An Open Love Letter to My Friends – guest post

An Open Love Letter to My Friends – guest post

Image description: A person stands in a forest, looking up. Photo provided by Michelle Dang.

This is a guest post by Michelle Dang. Michelle is a cis woman of Vietnamese heritage living on the stolen Aboriginal land of the Jagera and Turrbal peoples (Brisbane, Australia). Michelle is a community worker, narrative therapist and writer. Most of her writing and practice is on feminism, transformative justice and anti-violence work. She will accept any ice cream or basketball challenge. The author can be contacted at michelledang5@gmail.com or follow Michelle on Twitter @dang_power


My beloved friends,

I am writing this because you have shouldered me up. This letter is to all my friends and especially to queer folk, people of colour and those who live on dangerous intersections. If you didn’t already know, I want to tell you now, I love you.

I am not exaggerating when I say that I am alive because of you, that energy and blood runs through my body because of you, that my existence and presence is because of you.

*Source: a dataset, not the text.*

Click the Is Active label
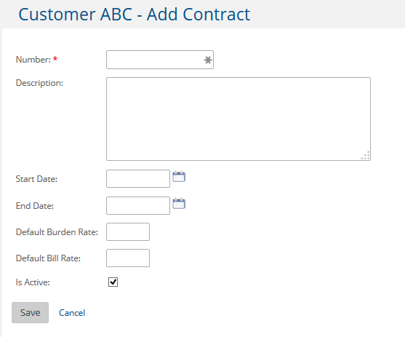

I was deep in the land of hopelessness, succumbed to the hate directed towards my body.  We were never meant to survive[i]. You pulled me in, whispered to me that I had more soul in my little toe than the entirety of the white supremacist shit hole I was in. It was your relentless insistence that I matter, that we matter, that we are magical that pulled me out of the pit of despair.

Of course, the pain I am speaking of is one you know intimately. That pain stems from our relationship with whoever our personal Rose is.  Rose, aka White Feminism, aka Colonial Patriarchal Feminism[ii], aka Trans Radical Exclusive Feminism, aka Sex Worker Exclusive Radical Feminism.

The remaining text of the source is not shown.